*** EXTRAIT ***
Alexandre Lemaire, responsable TIC au ministère de la communauté française :

- Quand j'étais bibliothécaire, la question qu'on m'a le plus souvent posée, c'est : «Est-ce que vous pouvez me conseiller un bon livre ?» Naturellement, je répondais invariablement par une autre question : «Qu'est-ce que vous aimez comme livres ?» et à partir de ce qu'on me disait, je pouvais orienter le lecteur... Ce type de demande se retrouve sur Internet. Les commentaires, les mots-clés, l'attribution de notes, mais aussi la possibilité de mettre en valeur les commentaires les plus pertinents et les plus «utiles», tout cela engendre une véritable masse critique, un filtrage collaboratif qui affine les recommandations de lecture. Et il faut le reconnaître : bien souvent, les algorithmes sont plus pertinents que les bibliothécaires eux-mêmes.
*** INFORMATIONS AFFICHÉES ***
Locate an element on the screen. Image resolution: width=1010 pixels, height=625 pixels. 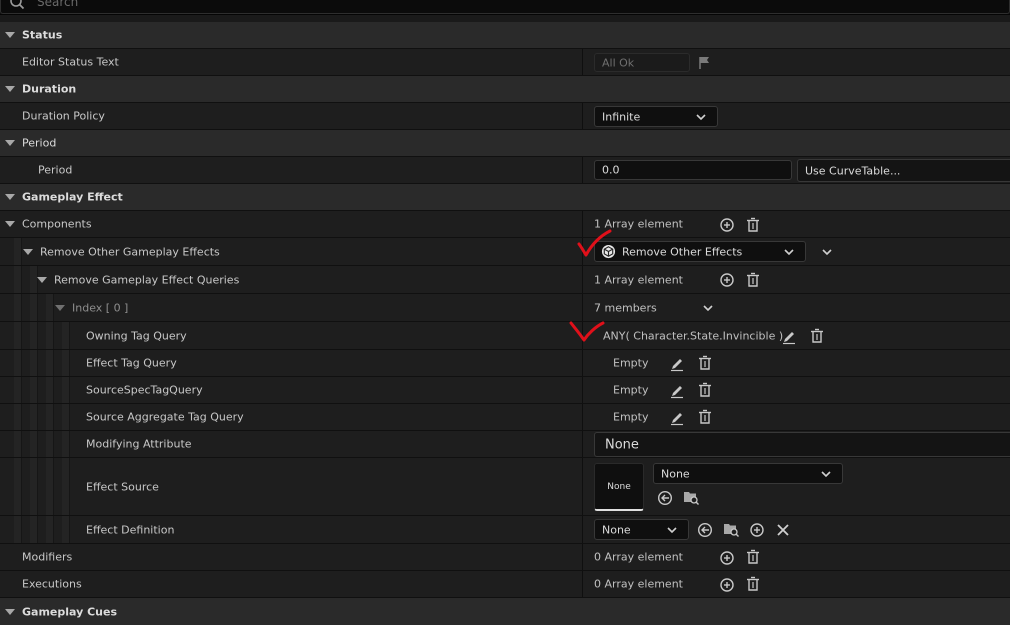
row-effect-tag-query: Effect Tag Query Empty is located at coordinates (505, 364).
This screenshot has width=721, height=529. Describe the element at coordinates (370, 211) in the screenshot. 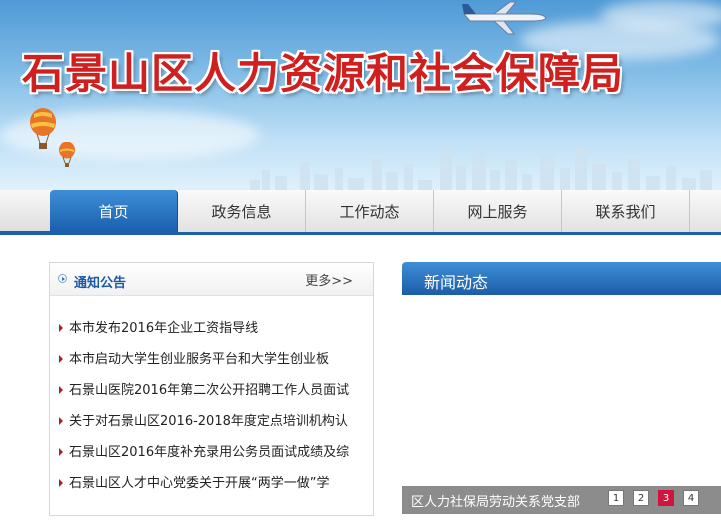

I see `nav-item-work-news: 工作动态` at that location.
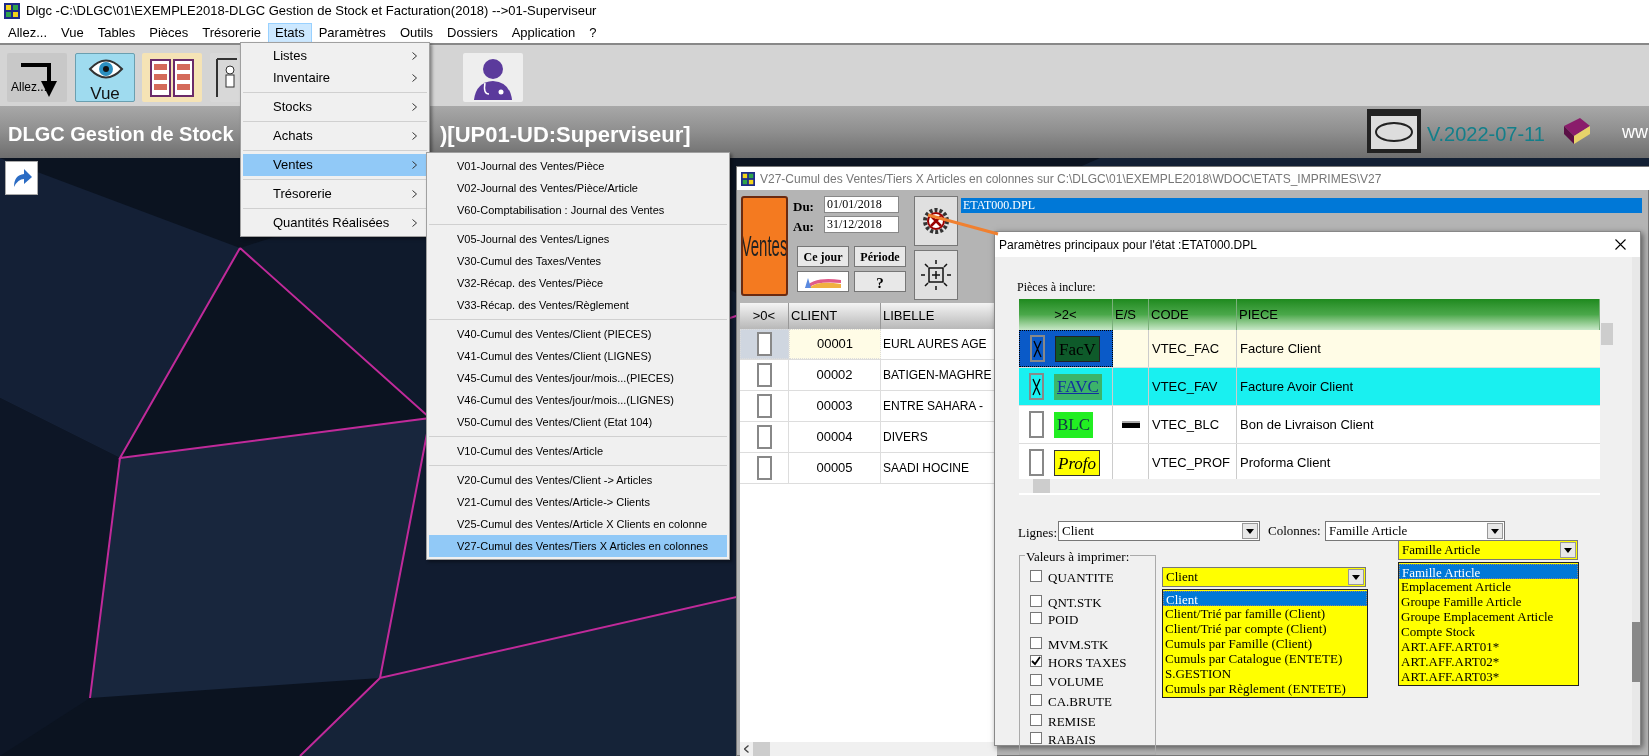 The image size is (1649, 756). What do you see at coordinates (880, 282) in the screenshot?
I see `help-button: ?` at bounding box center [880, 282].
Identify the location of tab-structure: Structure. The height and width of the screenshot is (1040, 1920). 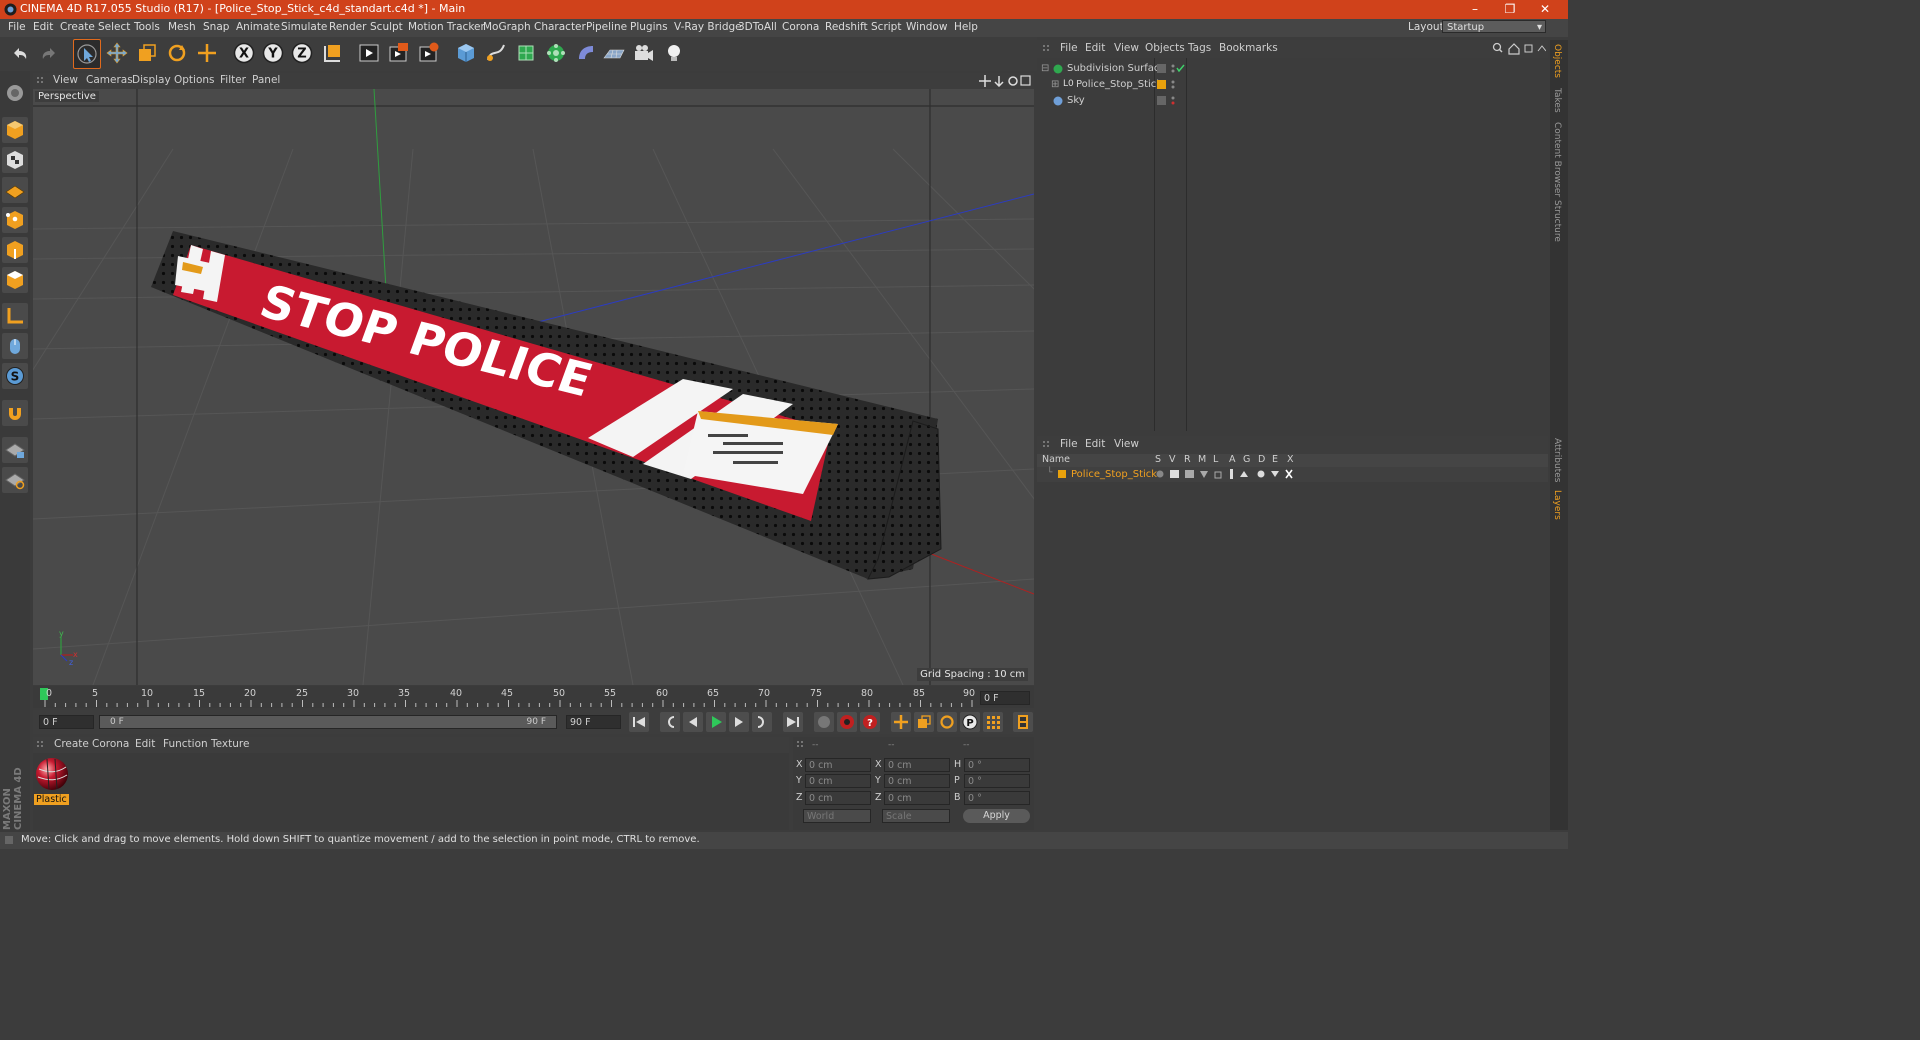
***
> [OBJECTIF DE L'EXERCICE]
Relevez, d'après l'extrait, tout ce qui engendre sur Internet une masse critique et un filtrage collaboratif. Les items ci-dessus n'entrent pas en jeu ici.

> [RÉSULTAT CI-DESSOUS]
- les commentaires
- les mots-clés
- l'attribution de notes
- la possibilité de mettre en valeur les commentaires les plus pertinents et les plus «utiles»